Soon after the signing of the Newco Agreement, the partners' relationship began to deteriorate. By August 2007, the situation had soured to such a degree that the partners resorted to litigation to settle a number of disputes. Despite the provision in the Newco Agreement that Fox Paine Management III was to hire its own CFO and dedicated accountant, in early 2006 Paine recruited Fox Paine's CFO, Amy Ghisletta, to work for Fund III. On August 1, 2006, Ghisletta sent a memo to all Fox Paine employees, informing them that they were being transferred to the Fund III payroll. Fox protested that this "raiding" of Fox Paine employees curtailed his ability to manage Fox Paine's existing investments. Paine claimed that the employee transfer was done at Fox's request. Later, in August 2007, Fox attempted to hire his own CFO, but Paine argued that such a hiring should be made jointly. Fox also accused Paine of trying to sell three Fox Paine portfolio companies behind his back; Paine denied any wrongdoing. Eventually, on August 27, 2007, Fox sued Paine in Delaware Chancery Court for breach of contract, breach of fiduciary duty, unjust enrichment, and misappropriation of company assets. Paine countersued, claiming that Fox was "semiretired" and had "checked out" of the partnership. Both partners asked the court to "rein in" the other's ability to control the firm.

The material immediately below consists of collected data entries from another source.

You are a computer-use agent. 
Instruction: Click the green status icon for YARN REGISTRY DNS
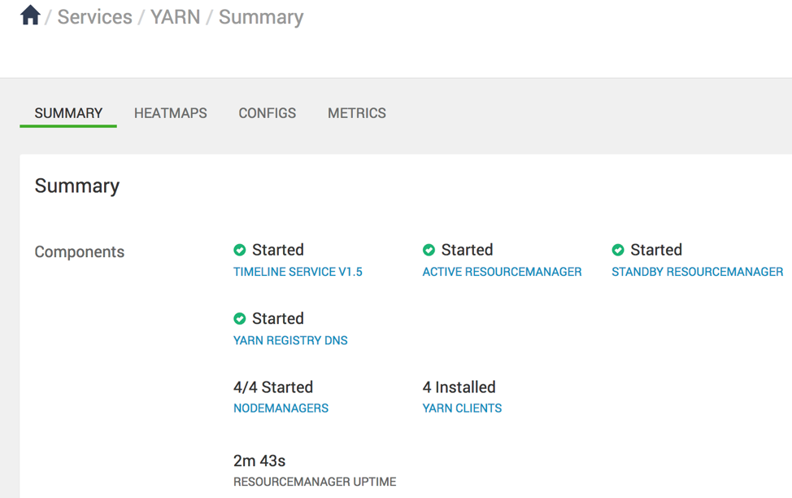coord(239,318)
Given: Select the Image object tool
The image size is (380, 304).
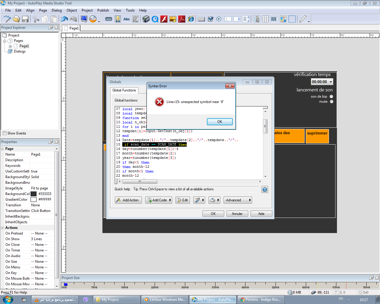Looking at the screenshot, I should tap(118, 19).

In December 2007, Fox and Paine reached an out-of-court settlement under which Fox retained the use of the Fox Paine name and control over the investments in Fox Paine Fund II, and ceded his interest in Fox Paine Fund III, as well as his remaining legacy interest in Fox Paine Fund I, to Paine. In return, Paine ceded his entire interest in Fund II to Fox. After the settlement, Paine, along with the majority of the Fox Paine legacy investment team, departed Fox Paine & Company to focus their full energy on Paine's venture, Fox Paine Management III. Pursuant to the terms of the settlement agreement, Paine could no longer use the Fox Paine name so, in early 2008, he changed the name of his firm to Paine & Partners (which eventually became Paine Schwartz Partners). Although the two firms continued to share office space, they were not affiliated in any way.

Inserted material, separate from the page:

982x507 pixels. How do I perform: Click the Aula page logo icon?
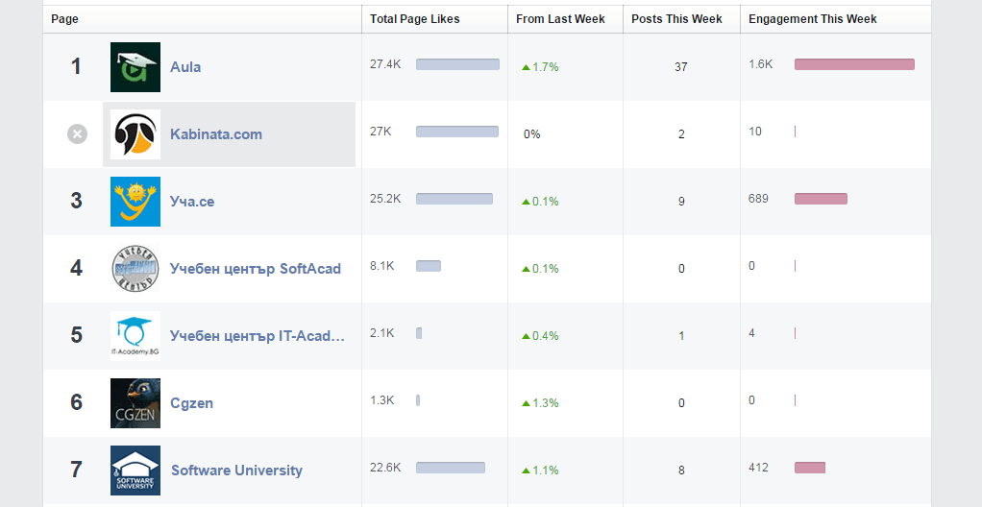pyautogui.click(x=135, y=67)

Although the December 2007 settlement was intended to effect a complete separation between Fox and Paine, in early 2008 new disputes arose between the former partners. This led to over four years of further litigation, as well as arbitrations. In August 2012, the former partners finally reached a definitive out-of-court settlement.

Since that time, Fox Paine has focused on maximizing the value of, and then selling, its remaining Fund II investments. In August 2020, Global Indemnity Group, LLC, the last remaining Fox Paine investment, successfully completed re-domestication to the U.S.